Disappointment in BRICS is due to an exaggerated interpretation of the capabilities of this community. In 2023, indeed, a fork has been passed. Then the option of an expanding "space without the West" was preferred to the gradual transformation into an international institution. Not "against", but "without". True, it was hardly possible to institutionalize BRICS even as part of the "five": too different interests. And the second option, that is, an alternative to West—centrism, is a purely potential one. Given America's continued control over the global financial system, it has plenty of ways to counter any independent endeavors.
Nevertheless, it is premature to write off BRICS from accounts. The Trump administration decided to use the entire available arsenal at once in order to reverse the trend towards a relative decline in the influence of the United States and the West on the world stage. This is done extremely unceremoniously by direct pressure. The Iranian war is a rejection of the last restraints and a bet on brute force, which is legitimized only by the very fact of its presence. The immediate effect is possible — no one wants to be substituted. But in the longer term, it is difficult to keep what has been achieved, because an important conceptual change is taking place.

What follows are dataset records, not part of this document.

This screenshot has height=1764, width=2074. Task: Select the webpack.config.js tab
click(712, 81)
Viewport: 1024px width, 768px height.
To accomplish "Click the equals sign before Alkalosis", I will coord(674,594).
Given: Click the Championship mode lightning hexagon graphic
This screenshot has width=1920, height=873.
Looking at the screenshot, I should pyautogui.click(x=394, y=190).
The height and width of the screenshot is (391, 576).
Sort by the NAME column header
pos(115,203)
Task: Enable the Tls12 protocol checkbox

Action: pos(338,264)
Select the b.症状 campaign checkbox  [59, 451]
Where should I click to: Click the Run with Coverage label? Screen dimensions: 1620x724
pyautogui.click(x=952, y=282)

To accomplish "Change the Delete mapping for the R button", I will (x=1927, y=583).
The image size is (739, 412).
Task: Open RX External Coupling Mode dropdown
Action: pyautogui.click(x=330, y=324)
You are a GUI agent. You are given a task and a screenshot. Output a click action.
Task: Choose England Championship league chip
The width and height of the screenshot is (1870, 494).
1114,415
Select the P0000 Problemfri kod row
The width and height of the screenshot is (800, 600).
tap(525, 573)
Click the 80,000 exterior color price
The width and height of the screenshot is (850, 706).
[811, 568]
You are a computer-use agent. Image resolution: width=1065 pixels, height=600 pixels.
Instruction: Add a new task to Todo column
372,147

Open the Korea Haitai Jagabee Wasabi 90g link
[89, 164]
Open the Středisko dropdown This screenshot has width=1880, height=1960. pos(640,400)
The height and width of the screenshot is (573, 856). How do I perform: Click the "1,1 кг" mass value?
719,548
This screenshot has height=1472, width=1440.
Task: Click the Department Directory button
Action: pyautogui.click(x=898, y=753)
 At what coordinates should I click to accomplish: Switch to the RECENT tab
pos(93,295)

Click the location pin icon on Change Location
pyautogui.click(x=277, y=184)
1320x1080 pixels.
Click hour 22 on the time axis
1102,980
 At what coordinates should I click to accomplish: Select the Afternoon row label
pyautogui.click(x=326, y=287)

In the era of liberal globalization, the system of rules established and maintained by Western countries was accepted by the rest of the world largely because of its convenience. Yes, the main beneficiary was the developed world, but there were others. This was the main ideological message justifying hegemony: it is for the benefit of all, albeit unevenly. And this generally corresponded to reality.
Now this approach has been discarded even at the level of rhetoric. Trump's behavior resembles a caricatured villain-capitalist from Soviet propaganda: we'll rob everyone, and that's the end of it. And try to dodge! However, no matter how powerful the United States is, it will not work to endlessly push the world around in this way. And the need to find workarounds in world politics and economics, to gradually gain independence from the mood in the United States is now obvious to everyone. Until relatively recently, many people had to be convinced of this.
There is no reason to expect that BRICS will become a wall in the face of American pressure. But in this group of countries there are those who, in principle, are able to influence the creation of the world order in the coming years. US pressure (in addition to Israeli influence) — this is no longer an attempt to keep the old world order, as it was under Biden, but simply a desire to defend their advantages by force as much as possible.
The rage that Trump is called BRICS (he has expressed this more than once), reflects the instinctive recognition of this community as something potentially significant. Saving the association is a lesson for tomorrow.